Basically, we found this drive at the old lab I used to work at and think it might have data from the early 90's that we thought was lost. However, once I got it working (head was stuck) and mounted on my PowerBook 1400cs, only 1.6 MB of the disk was used with only a system folder and a single research program. Since I'd recently imaged a bunch of Zip disks and floppies with Disk Copy and had found valuable deleted data in the "empty" parts of some of those images I decided to give Disk Copy 6.3.3 a shot, but it only images the first few megabytes and truncates all the remaining "empty" space. Using Sedit, I've managed to get a look at the raw disk block contents and have found the contexts of what look like several deleted text files, but Sedit only seems to let you save individual blocks one at a time.
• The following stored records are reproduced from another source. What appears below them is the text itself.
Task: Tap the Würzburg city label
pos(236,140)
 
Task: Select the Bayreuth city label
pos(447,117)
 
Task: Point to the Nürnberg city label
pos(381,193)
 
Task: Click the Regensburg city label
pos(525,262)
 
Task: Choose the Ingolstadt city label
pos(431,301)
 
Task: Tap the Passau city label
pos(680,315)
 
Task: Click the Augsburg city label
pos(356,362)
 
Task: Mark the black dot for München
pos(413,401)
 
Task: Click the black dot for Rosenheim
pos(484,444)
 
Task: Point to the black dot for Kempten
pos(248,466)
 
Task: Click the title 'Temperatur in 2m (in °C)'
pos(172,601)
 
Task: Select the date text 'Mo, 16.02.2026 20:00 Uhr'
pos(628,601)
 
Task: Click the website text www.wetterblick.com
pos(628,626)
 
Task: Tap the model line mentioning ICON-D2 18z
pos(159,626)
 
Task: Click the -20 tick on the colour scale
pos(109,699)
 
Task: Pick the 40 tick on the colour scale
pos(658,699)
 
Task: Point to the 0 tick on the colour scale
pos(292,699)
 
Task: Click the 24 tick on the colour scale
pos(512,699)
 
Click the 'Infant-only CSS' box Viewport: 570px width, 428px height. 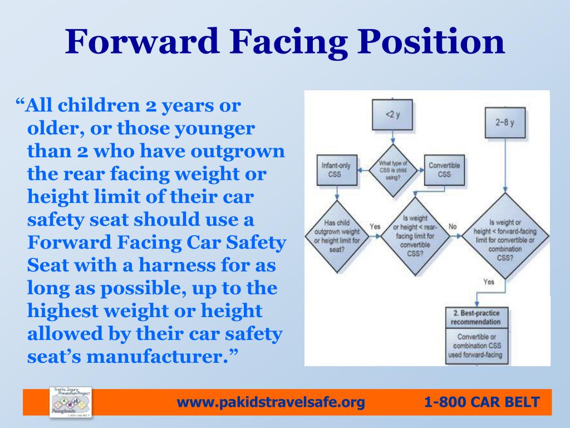coord(335,169)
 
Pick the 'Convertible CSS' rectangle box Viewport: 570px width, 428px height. coord(444,169)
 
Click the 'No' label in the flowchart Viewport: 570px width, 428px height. coord(452,227)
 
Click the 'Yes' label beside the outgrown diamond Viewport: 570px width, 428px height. coord(375,227)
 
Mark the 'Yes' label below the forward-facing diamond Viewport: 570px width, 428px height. coord(489,282)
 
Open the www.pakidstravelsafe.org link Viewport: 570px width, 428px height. coord(271,401)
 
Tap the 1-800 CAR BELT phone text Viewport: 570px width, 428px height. coord(481,401)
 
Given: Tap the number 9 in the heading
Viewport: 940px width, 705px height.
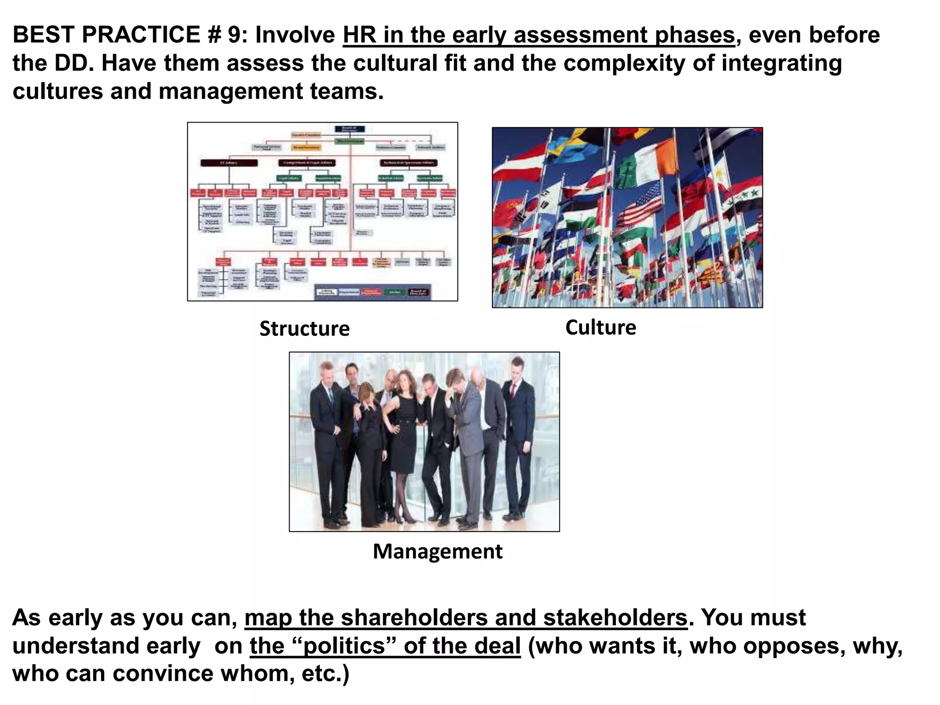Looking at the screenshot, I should click(234, 35).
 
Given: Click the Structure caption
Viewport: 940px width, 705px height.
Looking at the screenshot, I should click(304, 329).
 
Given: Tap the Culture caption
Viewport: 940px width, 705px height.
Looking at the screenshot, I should click(600, 327).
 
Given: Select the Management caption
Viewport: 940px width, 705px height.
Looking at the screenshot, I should click(437, 551).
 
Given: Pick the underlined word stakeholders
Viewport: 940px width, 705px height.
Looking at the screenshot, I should click(615, 618).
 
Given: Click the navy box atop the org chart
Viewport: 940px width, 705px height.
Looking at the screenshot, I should click(349, 129).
Is there any software that will do what I'm looking for? Or should I try setting up an OSX-capable Mac with a SCSI card and attempt dd-ing the drive?

Thanks in advance!
 

olePigeon

Well-known member
Aladdin ShrinkWrap has an option to copy unused blocks when creating a disk image. It also lets you select from a variety of formats, though I suggest sticking to Disk Copy format.

Another option is Adaptec Toast. I believe it can create block level image files.
 
Aladdin ShrinkWrap has an option to copy unused blocks when creating a disk image. It also lets you select from a variety of formats, though I suggest sticking to Disk Copy format.
Thanks, ShrinkWrap works!!! Using Disk Copy 6.3 format and the "copy unused block" options it does exactly what I'd hoped.

Unfortunately it also allows writing to the drive that's being imaged, so when I thought I was saving to the desktop of my boot drive I was actually overwriting the drive I was trying to image. Still, I got 40 MB of the 80 imaged and can see all sorts of stuff in there with a hex editor, so that's better than before.